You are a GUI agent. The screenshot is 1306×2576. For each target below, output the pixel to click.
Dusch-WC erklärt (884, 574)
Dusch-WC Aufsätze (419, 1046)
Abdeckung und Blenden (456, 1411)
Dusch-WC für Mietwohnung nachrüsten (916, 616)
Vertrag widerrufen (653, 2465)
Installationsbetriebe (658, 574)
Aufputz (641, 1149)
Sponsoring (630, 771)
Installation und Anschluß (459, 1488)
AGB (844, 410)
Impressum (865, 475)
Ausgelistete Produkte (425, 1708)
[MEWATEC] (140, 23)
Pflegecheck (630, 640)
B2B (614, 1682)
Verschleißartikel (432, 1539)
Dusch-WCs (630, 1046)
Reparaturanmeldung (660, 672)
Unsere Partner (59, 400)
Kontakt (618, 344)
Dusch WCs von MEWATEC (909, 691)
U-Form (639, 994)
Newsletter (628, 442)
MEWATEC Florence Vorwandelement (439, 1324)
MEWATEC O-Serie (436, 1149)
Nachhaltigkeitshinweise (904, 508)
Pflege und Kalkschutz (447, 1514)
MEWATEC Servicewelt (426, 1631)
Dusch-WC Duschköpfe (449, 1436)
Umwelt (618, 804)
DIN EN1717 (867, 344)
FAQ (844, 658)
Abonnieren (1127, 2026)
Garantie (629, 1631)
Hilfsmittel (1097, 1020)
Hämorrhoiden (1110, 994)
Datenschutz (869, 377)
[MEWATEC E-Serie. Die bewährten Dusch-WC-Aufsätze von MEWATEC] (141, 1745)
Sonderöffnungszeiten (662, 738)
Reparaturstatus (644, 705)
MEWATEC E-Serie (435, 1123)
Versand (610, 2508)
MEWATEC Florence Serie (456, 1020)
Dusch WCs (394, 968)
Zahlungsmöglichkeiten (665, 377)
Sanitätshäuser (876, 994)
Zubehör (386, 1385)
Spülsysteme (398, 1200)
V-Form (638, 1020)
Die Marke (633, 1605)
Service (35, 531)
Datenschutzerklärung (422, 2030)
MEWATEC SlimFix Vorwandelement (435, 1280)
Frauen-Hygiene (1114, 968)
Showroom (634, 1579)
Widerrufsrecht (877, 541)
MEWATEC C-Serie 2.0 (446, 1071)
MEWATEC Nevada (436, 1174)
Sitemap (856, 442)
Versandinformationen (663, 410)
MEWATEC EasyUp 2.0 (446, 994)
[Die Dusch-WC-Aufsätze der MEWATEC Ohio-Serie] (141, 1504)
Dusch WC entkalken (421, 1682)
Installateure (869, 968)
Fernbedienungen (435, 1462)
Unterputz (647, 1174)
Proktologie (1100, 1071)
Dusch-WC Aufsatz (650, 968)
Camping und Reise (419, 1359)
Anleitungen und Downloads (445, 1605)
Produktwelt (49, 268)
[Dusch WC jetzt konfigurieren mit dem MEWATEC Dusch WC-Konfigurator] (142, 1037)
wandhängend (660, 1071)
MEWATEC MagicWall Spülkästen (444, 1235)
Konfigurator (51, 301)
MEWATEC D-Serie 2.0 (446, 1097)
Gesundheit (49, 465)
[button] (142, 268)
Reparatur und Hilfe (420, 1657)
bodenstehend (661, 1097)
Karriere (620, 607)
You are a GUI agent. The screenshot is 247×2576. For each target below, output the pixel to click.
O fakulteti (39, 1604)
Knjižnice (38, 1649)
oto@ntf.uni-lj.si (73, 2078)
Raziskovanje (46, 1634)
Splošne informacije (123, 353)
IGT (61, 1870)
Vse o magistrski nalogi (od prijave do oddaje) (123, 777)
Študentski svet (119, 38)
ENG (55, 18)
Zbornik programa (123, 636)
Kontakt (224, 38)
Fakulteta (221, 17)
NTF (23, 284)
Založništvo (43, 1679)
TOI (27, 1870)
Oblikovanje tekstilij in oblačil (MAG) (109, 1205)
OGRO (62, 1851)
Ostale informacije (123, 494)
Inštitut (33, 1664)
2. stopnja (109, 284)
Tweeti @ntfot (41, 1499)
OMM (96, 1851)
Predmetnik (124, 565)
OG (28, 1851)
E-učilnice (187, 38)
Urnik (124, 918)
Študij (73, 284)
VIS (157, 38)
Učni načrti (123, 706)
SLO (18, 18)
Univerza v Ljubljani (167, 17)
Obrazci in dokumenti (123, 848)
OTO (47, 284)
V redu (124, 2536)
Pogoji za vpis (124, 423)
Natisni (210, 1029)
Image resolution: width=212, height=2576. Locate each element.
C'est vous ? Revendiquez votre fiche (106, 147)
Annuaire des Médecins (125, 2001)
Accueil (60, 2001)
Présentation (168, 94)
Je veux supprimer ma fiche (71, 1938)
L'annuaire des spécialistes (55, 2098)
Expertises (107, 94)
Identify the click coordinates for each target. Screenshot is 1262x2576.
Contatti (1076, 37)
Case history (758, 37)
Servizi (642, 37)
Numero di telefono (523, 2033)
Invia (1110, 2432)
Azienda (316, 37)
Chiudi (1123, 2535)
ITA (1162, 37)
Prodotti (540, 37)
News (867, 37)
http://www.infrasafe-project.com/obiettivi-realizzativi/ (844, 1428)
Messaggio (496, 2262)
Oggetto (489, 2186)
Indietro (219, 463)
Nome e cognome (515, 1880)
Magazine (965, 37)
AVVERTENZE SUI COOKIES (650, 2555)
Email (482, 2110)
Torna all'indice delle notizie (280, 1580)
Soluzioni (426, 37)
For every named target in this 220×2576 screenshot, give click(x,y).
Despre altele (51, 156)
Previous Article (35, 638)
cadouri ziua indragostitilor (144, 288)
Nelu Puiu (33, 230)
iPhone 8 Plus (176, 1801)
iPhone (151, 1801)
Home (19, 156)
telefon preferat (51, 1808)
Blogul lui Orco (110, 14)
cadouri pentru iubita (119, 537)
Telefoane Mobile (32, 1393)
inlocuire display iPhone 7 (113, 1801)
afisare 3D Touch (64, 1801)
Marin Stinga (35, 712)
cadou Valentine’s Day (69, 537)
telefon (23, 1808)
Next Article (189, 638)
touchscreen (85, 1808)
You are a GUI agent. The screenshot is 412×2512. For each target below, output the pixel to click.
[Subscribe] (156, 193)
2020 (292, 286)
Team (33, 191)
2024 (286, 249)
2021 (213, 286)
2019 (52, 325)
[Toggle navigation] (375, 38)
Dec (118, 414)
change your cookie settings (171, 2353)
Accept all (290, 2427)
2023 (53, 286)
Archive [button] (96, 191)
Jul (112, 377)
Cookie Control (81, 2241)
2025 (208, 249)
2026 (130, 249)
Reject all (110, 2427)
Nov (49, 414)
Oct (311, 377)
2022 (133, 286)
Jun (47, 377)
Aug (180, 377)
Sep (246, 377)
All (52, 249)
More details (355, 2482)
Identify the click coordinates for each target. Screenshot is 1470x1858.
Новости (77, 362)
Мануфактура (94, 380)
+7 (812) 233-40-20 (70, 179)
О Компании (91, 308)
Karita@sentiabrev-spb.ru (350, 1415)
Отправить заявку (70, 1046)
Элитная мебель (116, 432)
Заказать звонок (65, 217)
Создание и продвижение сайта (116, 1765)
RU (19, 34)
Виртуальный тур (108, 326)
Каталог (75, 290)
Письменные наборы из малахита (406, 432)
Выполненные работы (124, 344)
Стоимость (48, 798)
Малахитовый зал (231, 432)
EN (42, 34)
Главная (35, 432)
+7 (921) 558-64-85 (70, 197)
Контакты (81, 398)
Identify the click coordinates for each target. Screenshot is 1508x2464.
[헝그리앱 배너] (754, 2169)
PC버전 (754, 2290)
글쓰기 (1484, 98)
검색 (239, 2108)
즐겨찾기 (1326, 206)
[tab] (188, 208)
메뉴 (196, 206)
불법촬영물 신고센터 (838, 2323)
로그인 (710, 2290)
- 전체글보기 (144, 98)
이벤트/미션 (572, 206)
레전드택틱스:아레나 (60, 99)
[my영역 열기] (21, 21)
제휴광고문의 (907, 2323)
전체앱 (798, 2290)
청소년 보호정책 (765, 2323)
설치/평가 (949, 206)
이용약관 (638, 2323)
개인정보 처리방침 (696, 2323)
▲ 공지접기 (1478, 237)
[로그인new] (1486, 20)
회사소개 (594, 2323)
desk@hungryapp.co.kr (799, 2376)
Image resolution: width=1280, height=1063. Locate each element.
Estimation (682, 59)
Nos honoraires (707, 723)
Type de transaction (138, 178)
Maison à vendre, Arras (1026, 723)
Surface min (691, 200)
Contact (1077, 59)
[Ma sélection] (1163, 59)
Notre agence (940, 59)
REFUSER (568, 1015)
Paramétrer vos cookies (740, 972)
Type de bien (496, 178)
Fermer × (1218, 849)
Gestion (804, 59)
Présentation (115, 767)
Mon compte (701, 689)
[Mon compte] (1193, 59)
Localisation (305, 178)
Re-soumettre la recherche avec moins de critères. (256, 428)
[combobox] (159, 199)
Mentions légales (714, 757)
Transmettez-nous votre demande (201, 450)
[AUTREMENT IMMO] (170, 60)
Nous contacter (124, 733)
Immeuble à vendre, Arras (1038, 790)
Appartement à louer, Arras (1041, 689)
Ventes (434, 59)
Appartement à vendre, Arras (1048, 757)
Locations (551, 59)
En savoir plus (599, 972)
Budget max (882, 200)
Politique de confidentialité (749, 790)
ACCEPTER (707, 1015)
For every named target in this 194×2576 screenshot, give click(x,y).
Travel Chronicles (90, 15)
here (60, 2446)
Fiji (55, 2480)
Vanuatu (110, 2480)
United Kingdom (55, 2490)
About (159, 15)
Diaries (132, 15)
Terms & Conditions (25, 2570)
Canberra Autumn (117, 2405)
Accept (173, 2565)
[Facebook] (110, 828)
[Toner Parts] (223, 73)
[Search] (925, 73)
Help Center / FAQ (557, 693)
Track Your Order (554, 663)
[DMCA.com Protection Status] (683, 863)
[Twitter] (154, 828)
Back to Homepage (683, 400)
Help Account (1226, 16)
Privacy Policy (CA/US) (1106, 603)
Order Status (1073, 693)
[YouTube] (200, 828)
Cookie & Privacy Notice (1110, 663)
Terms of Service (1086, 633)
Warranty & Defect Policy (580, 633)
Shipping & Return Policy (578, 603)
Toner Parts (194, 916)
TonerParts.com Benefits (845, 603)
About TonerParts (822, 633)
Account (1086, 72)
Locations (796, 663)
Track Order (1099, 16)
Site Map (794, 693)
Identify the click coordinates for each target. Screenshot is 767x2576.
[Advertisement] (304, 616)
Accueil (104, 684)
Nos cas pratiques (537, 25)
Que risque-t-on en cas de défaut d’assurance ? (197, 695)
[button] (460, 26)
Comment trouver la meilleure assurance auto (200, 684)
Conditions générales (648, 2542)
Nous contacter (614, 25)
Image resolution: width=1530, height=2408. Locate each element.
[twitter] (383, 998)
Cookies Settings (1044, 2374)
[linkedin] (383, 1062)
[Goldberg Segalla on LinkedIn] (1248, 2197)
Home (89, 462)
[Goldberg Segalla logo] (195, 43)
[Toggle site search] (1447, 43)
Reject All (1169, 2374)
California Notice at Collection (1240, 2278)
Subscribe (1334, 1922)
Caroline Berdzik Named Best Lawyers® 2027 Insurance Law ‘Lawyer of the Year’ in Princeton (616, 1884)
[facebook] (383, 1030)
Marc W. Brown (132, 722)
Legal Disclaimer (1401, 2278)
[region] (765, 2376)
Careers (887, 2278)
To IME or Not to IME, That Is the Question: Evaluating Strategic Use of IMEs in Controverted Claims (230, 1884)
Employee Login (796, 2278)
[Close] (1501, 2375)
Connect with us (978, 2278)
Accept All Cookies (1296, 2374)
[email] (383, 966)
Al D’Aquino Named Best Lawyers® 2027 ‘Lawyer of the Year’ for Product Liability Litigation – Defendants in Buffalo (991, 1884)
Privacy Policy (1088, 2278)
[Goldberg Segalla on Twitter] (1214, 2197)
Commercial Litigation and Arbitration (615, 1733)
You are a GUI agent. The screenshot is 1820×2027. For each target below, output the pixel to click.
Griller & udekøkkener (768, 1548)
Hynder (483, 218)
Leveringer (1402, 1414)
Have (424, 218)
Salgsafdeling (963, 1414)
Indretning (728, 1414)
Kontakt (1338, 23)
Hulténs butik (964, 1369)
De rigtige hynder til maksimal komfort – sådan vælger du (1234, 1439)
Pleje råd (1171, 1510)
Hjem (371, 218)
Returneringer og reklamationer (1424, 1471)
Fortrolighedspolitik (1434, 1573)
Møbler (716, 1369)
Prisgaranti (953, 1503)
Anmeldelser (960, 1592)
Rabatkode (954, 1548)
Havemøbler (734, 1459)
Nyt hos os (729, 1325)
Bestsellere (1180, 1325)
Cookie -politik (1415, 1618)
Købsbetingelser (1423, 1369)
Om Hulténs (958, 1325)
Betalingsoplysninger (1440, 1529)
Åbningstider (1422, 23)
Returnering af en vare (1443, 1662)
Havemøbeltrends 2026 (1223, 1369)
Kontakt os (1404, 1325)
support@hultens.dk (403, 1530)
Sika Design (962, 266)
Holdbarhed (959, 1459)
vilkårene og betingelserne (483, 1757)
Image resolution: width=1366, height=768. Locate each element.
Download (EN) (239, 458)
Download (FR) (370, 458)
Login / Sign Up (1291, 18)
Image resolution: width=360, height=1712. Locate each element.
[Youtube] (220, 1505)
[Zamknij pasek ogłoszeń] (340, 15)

• **About this exercise**
The only acceptable answer is a number: how many lines in the data above hold the word "Notice".

• **Output for this task**
2